がん細胞は、増殖のために正常細胞の5~8倍の量のブドウ糖を取り込みます。そこでこの性質を利用し、ブドウ糖に似たFDGという物質を体内に注射して、それが集まった部分をPETカメラで撮影します。脳や膀胱(ぼうこう)以外でFDGが集まっている部分に、転移が疑われます(脳や膀胱はもともとブドウ糖がたくさん存在する部位なので、PETの対象にはなりにくい)。
・骨シンチグラフィ
乳がんは骨に転移しやすい性質があります。そこでがんに取り込まれやすいアイソトープ(放射性同位元素)と呼ばれる物質を体内に注射し、シンチカメラで撮影します。これによって骨に転移があるかどうかがわかります。
がんの性質や悪性度を調べるのが病理検査
がんの治療方針を決めるのに欠かせないサブタイプ分類を調べるには、病理検査を行います。乳がんの病理検査は組織診として手術前に行うものと、手術で摘出したがんを病理検査に出して調べるものとがあります。
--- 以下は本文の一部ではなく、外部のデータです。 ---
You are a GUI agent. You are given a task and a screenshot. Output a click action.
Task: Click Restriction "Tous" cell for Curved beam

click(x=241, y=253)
組織診のときは採取した組織片をそのまま検査しますが、手術後の病理検査では、さすがに切除したがんを含むかたまりをすべて調べるわけにはいきません。そこで、基本的には摘出したかたまりの端(断端(だんたん))を数カ所、外科医が切って、それを検体として病理の医師に渡します。病理検査では、組織を3~5mmくらいに薄くスライスして染色し、その細胞ががん細胞かどうかを確認します。病理の医師はそれを調べますが、この検体のなかにがん細胞がみつからなければ断端陰性となり、がん細胞がみつかれば断端陽性となります。
検査の結果が出るまでには、2週間ほどかかります(医療機関によって異なります)。また、医療機関のなかには「術中迅速診断」といって、手術中に断端を調べるところもありますが、この方法は結果がすぐにわかり、その場での対応が可能である反面、調べる方法が従来の病理検査で用いている方法と違うため、正確な診断ができにくいというデメリットもあります。